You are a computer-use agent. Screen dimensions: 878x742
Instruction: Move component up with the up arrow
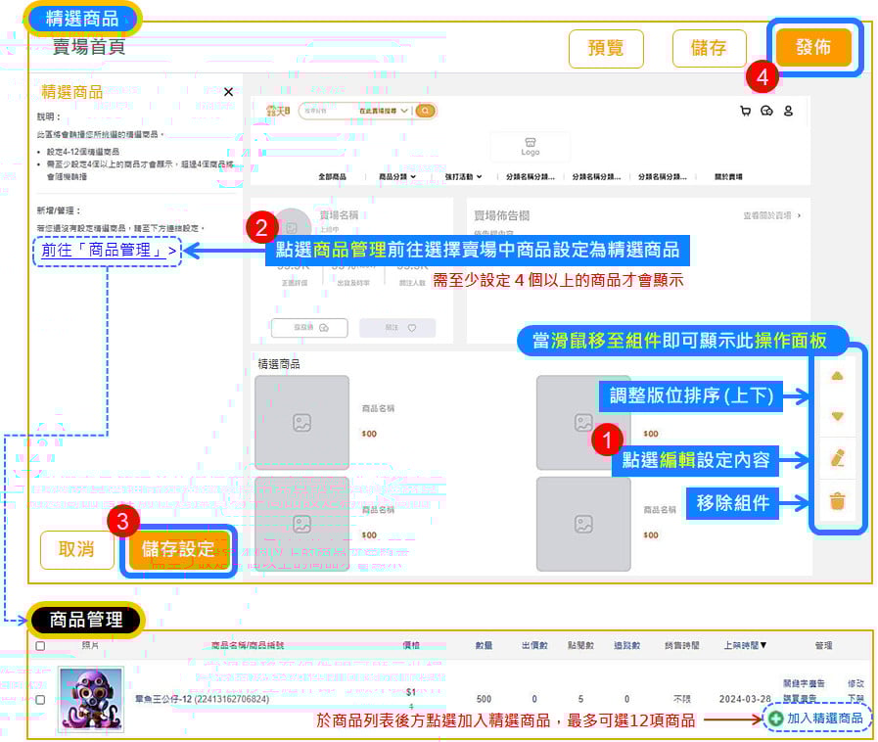pos(837,376)
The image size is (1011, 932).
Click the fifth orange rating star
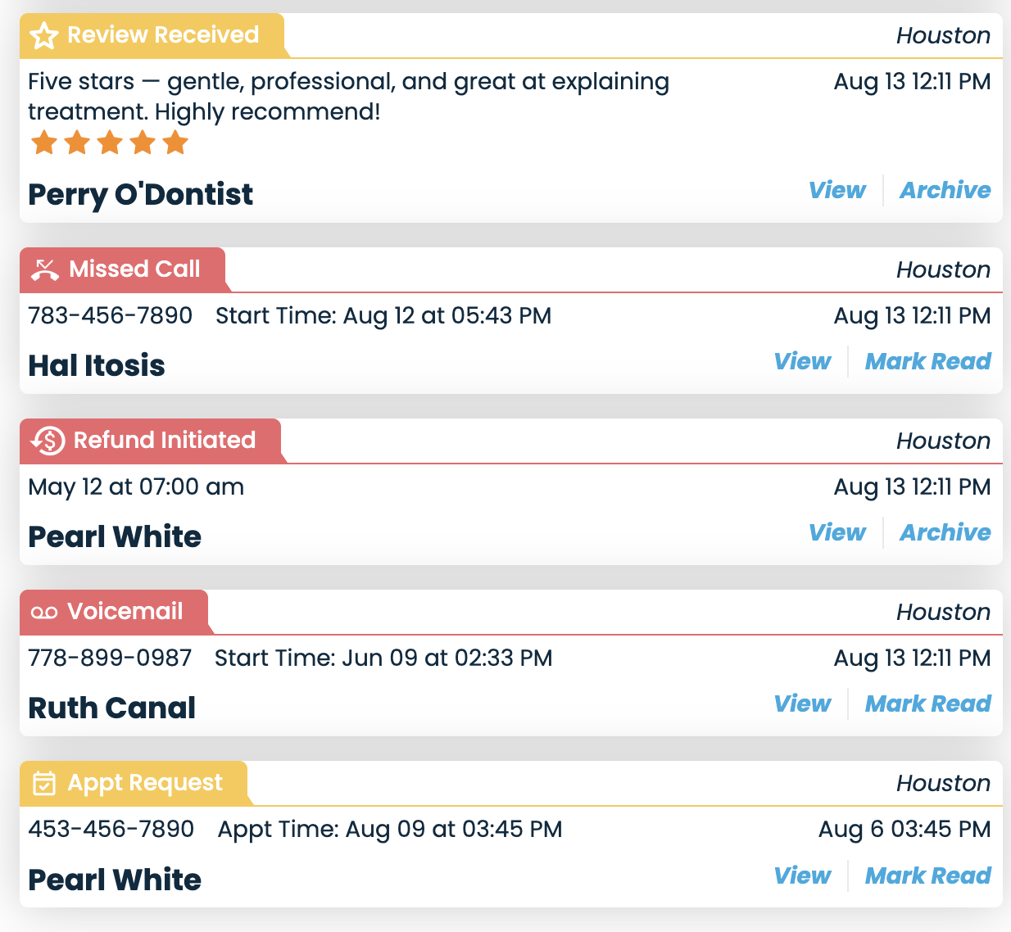click(x=175, y=143)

- [EXERCISE REQUIREMENTS]: Arrange the rows above as a JSON list of strings, one string per line, omitting any blank lines and leaving the pictures out.

- [FINAL RESULT]:
[
  "You are a computer-use agent. Screen dimensions: 878x742",
  "Instruction: Move component up with the up arrow",
  "pos(837,376)",
  "The image size is (1011, 932).",
  "Click the fifth orange rating star",
  "click(x=175, y=143)"
]